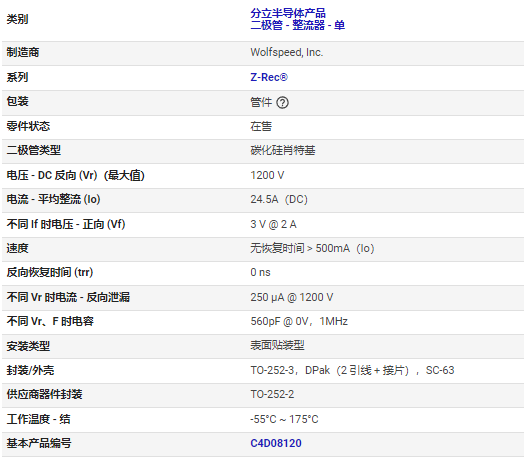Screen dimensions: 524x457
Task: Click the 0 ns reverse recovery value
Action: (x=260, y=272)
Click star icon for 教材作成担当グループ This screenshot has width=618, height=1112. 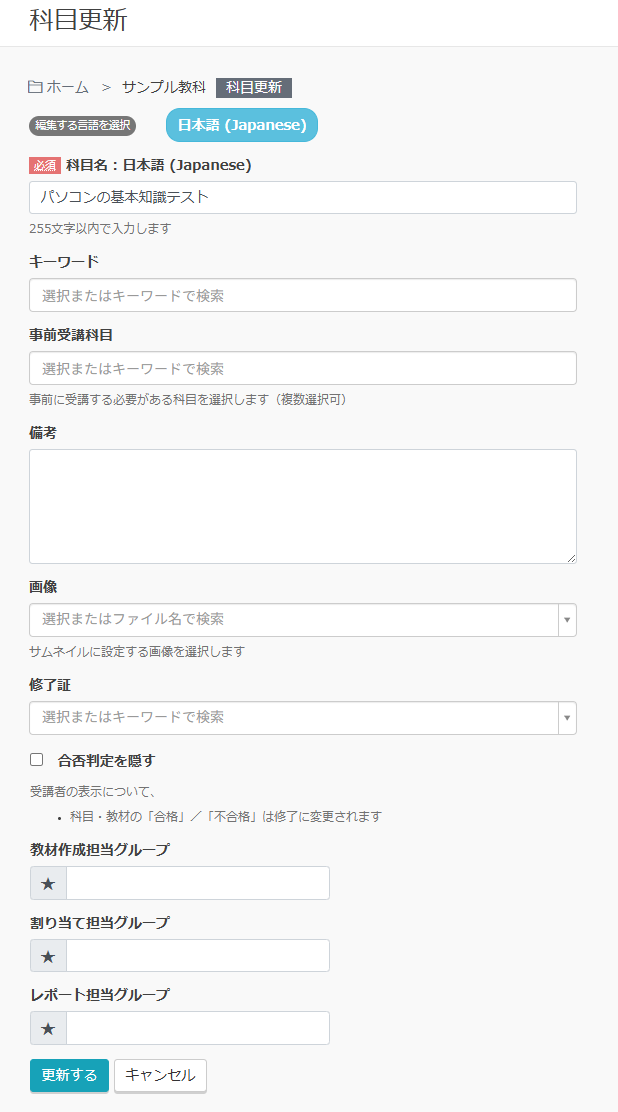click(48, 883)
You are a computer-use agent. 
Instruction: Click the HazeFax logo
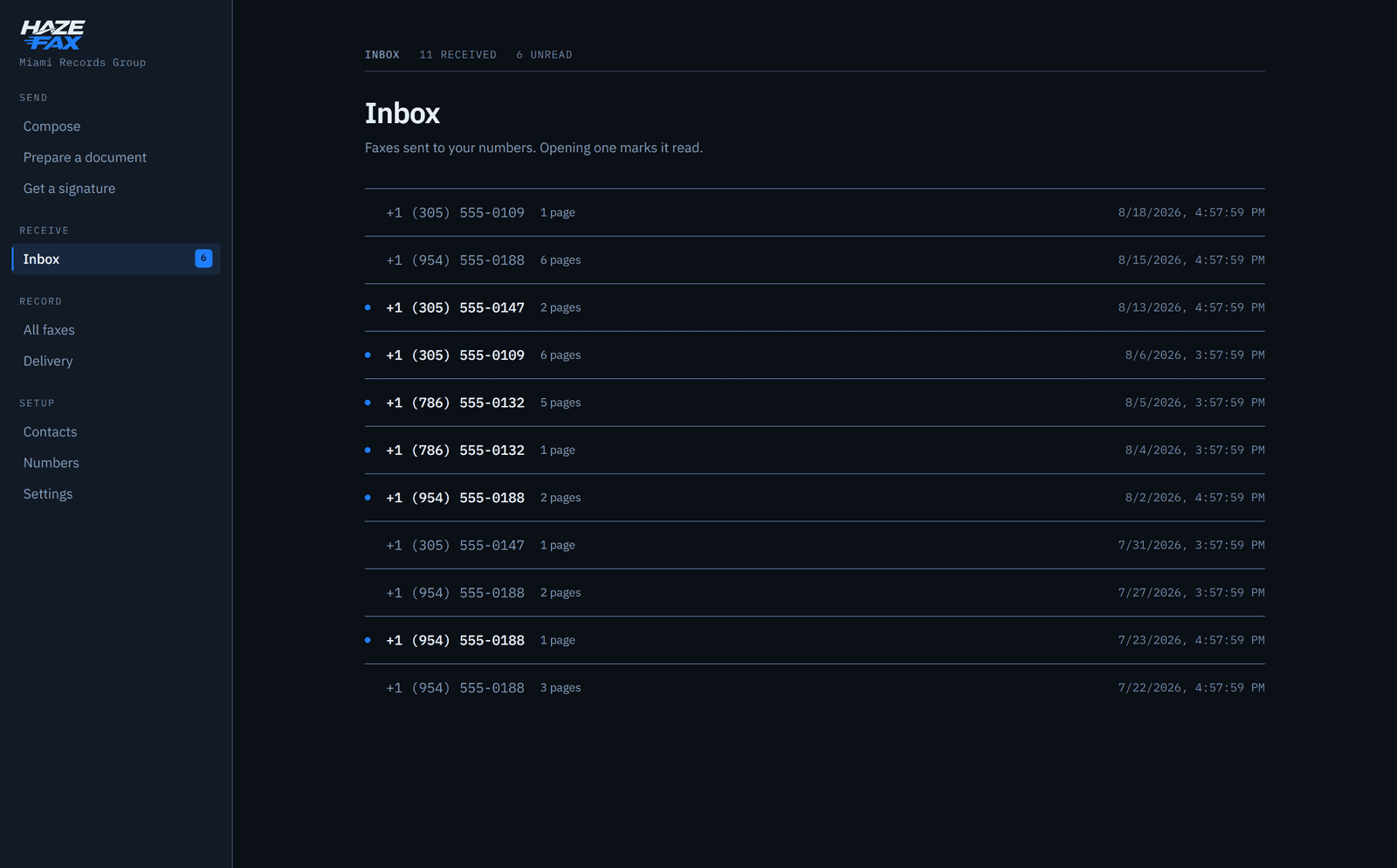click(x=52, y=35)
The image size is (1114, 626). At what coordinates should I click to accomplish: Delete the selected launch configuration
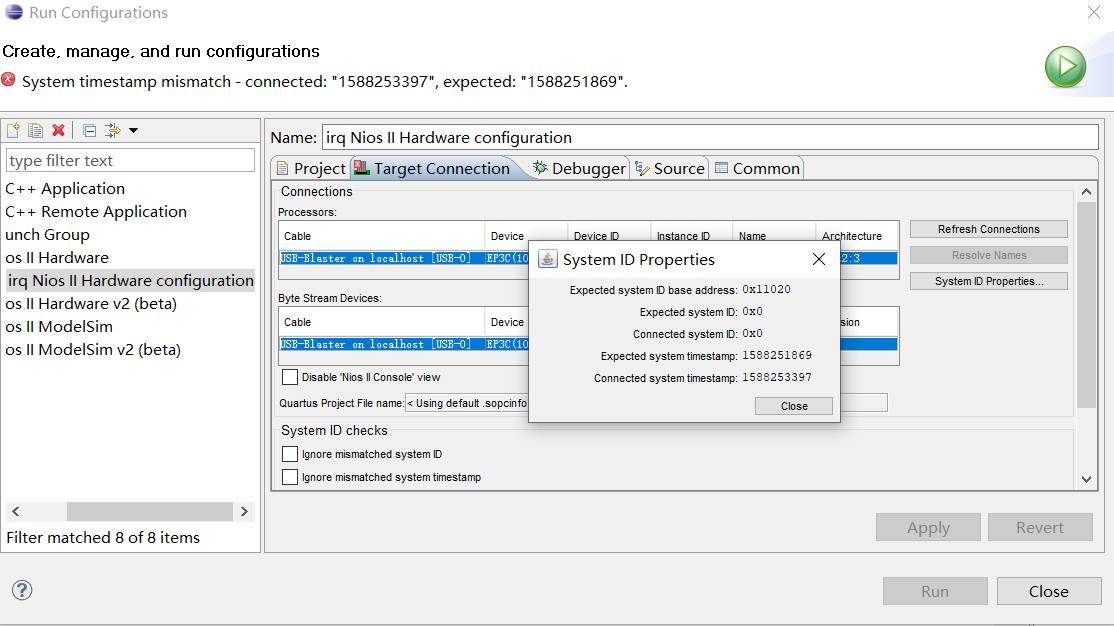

────

→ TASK PROMPT
Reproduce exactly, and only, the lines from the one containing "You are a computer-use agent." through the last line of the records above, both included, leaving out any pictures.

→ RESPONSE TO THE EXERCISE
You are a computer-use agent. 
Instruction: Click the HazeFax logo
click(x=52, y=35)
The image size is (1114, 626). At what coordinates should I click to accomplish: Delete the selected launch configuration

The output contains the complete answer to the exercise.